=== SELECTED PASSAGE ===
A political appointee then floated the Fed renovation issue as a path toward investigation and possible removal. After that, the U.S. Attorney’s Office opened a criminal investigation on that very theory and served subpoenas on the Federal Reserve.
Judge Boasberg looked at that sequence and refused to act naive.
He was right to.
For too long, courts have often maintained an artificial separation between presidential rhetoric and executive action. The president says what he says. Prosecutors do what they do. Judges examine the narrower legal record and resist attributing too much significance to the political atmosphere outside the courthouse. But there comes a point where that posture stops looking disciplined and starts looking unserious.
From page one, Judge Boasberg made clear that motive was not some side issue here. Motive was the case.
When a president has repeatedly identified the official he wants pressured or removed, made his desired outcome unmistakable and then his Justice Department shows up with a paper-thin theory aimed at that same target, a court does not have to pretend those events are unrelated. Judge Boasberg’s opinion suggested that at least some courts may be losing patience with that formalism.
What made the opinion important was not just that Judge Boasberg drew that inference here. It was that he did so openly, in a way that may signal a broader judicial willingness to read executive motive more realistically in politically saturated cases.
That is not judicial activism. It is common sense.
And Trump’s response since the ruling only reinforced the point. In a post after the decision, Trump attacked Judge Boasberg personally, called him a “Wacky, Nasty, Crooked, and totally Out of Control Judge,” said he has been “‘after’ my people, and me, for years,” claimed the ruling had “little to do with the Law, and everything to do with Politics,” and said Judge Boasberg should be removed from cases involving Trump and his administration.
That mattered because it underscored the precise interpretive move Judge Boasberg made in the opinion. The judge treated Trump’s public words not as background noise, but as evidence reasonably bearing on motive and pretext. Trump’s reaction did not undercut that reasoning. It strengthened it.
It also said something larger and more troubling about the DOJ.

The government was given the chance to substantiate its claims and chose not to. Judge Boasberg was left, as he put it, with “no credible reason” to think prosecutors were investigating suspicious facts as opposed to targeting a disfavored official.
That is not just a loss. It is a collapse of confidence.
And it matters all the more because of what a subpoena is. A subpoena is the point where political pressure becomes legal compulsion. It is the government bringing the authority of criminal process into the room.
That is why misuse of subpoena power is so dangerous. It can impose burden, stigma, cost and fear long before any indictment, and it can intimidate even when no charges are ever filed. Judge Boasberg understood that. He did not treat these subpoenas as some technical skirmish over records. He treated them as part of an effort to pressure the chair of an independent central bank and, in his words, to “bulldoz[e] the Fed’s statutory independence.”
That is why this ruling matters beyond Powell and beyond the Federal Reserve.
Judge Boasberg did not just quash subpoenas.
He modeled a more realistic way for courts to evaluate politically freighted exercises of state power.
And if more judges start doing the same, this opinion will be remembered as more than a rebuke in one ugly case. It will be remembered as an early sign that courts were no longer willing to separate presidential coercion from the legal machinery deployed to carry it out.
Duncan Levin is a criminal defense attorney and former federal prosecutor who serves as a Lecturer on Law at Harvard Law School and is a frequent contributor to MS NOW.

[Stored data]
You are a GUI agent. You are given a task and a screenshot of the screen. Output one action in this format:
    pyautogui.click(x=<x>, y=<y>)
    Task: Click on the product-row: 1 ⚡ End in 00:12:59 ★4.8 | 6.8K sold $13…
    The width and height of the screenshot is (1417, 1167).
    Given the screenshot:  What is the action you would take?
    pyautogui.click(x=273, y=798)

=== EXERCISE ===
Answer these questions from the commentary on Judge Boasberg's ruling:
(a) Which office opened a criminal investigation and served subpoenas on the Federal Reserve?
(b) According to the post after the decision, what should Judge Boasberg be removed from?
(c) What position does Duncan Levin hold at Harvard Law School?

=== SOLUTION ===
(a) The U.S. Attorney's Office.
(b) Cases involving Trump and his administration.
(c) Lecturer on Law.